## [Exercise prompt]
Your task is to filter the data below down to the lines holding "computer".

(Stored items)
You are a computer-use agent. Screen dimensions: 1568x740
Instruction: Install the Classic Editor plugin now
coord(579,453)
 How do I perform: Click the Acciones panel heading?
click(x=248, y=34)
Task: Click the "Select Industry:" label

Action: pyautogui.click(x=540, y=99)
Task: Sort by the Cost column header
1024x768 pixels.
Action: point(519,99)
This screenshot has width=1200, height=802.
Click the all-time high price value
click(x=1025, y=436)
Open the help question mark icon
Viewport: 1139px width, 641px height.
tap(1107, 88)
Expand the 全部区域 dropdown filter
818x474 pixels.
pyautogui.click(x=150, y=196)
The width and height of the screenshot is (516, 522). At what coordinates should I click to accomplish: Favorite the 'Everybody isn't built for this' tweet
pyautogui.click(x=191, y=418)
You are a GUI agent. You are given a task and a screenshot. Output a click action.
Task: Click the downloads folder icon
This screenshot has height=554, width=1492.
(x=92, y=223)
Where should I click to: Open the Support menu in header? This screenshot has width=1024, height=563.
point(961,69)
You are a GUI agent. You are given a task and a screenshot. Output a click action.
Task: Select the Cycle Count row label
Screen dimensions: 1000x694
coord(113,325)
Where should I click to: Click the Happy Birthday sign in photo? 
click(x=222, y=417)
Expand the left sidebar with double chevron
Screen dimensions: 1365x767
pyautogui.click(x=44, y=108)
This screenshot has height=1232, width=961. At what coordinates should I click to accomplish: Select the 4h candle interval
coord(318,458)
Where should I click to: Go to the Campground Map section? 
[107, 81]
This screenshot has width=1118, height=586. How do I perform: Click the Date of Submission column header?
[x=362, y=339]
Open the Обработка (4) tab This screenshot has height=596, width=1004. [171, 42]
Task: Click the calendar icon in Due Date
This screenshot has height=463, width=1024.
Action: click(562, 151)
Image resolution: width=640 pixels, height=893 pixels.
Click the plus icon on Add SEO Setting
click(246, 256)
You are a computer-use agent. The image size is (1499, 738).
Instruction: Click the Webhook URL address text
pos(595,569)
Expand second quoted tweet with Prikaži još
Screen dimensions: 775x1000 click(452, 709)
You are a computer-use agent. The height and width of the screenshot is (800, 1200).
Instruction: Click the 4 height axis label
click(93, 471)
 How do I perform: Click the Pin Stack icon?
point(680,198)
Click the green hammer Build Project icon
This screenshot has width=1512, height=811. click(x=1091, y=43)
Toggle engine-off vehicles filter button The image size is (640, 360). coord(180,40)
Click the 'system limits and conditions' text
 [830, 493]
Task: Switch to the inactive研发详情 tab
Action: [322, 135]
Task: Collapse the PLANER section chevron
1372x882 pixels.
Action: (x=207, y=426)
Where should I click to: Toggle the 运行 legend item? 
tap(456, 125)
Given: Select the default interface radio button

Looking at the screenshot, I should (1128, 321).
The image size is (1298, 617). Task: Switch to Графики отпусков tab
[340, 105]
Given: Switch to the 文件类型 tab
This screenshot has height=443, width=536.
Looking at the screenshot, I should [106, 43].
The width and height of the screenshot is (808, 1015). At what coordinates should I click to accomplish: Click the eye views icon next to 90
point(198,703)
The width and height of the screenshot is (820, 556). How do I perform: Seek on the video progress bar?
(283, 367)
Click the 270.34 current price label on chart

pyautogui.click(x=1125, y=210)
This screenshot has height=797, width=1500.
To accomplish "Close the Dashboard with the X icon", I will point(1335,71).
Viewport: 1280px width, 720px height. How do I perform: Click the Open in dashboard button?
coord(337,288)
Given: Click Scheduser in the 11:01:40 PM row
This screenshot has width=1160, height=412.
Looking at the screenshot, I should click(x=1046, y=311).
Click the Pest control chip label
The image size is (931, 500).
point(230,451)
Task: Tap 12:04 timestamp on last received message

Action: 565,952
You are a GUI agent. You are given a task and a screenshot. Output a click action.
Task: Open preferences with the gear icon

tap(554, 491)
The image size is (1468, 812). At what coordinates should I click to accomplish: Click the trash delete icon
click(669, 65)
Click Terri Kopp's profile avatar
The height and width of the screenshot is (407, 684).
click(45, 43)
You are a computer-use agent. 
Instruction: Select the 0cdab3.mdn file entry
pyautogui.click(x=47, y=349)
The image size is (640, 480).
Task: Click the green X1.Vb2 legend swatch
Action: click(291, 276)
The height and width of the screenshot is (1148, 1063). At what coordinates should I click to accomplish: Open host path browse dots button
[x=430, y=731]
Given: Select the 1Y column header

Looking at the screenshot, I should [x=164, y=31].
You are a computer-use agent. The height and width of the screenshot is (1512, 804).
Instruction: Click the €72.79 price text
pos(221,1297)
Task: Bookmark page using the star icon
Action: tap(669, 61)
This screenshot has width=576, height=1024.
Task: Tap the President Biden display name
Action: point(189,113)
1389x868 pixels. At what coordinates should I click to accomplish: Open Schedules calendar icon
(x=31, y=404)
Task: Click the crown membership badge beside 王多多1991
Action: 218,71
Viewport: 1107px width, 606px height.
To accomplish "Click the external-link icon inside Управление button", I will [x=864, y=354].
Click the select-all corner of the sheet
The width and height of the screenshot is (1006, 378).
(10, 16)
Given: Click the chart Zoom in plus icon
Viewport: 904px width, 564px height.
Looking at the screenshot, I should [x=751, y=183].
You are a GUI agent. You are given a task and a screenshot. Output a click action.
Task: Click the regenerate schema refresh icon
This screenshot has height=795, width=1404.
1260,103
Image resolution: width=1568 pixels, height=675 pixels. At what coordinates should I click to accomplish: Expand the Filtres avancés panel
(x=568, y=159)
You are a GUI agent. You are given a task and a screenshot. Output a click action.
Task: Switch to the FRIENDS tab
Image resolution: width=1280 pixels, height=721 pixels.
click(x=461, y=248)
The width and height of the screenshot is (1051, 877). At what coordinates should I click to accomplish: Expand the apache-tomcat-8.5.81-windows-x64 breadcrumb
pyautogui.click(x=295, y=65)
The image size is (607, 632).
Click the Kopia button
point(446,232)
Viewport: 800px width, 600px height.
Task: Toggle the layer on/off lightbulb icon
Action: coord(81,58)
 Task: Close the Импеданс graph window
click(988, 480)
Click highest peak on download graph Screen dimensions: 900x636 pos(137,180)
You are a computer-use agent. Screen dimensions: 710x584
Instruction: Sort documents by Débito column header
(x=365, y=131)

## [Written solution]
You are a computer-use agent. Screen dimensions: 1568x740
You are a computer-use agent. The image size is (1499, 738).
You are a computer-use agent. The height and width of the screenshot is (800, 1200).
You are a computer-use agent. 
You are a computer-use agent. The height and width of the screenshot is (1512, 804).
You are a computer-use agent. Screen dimensions: 710x584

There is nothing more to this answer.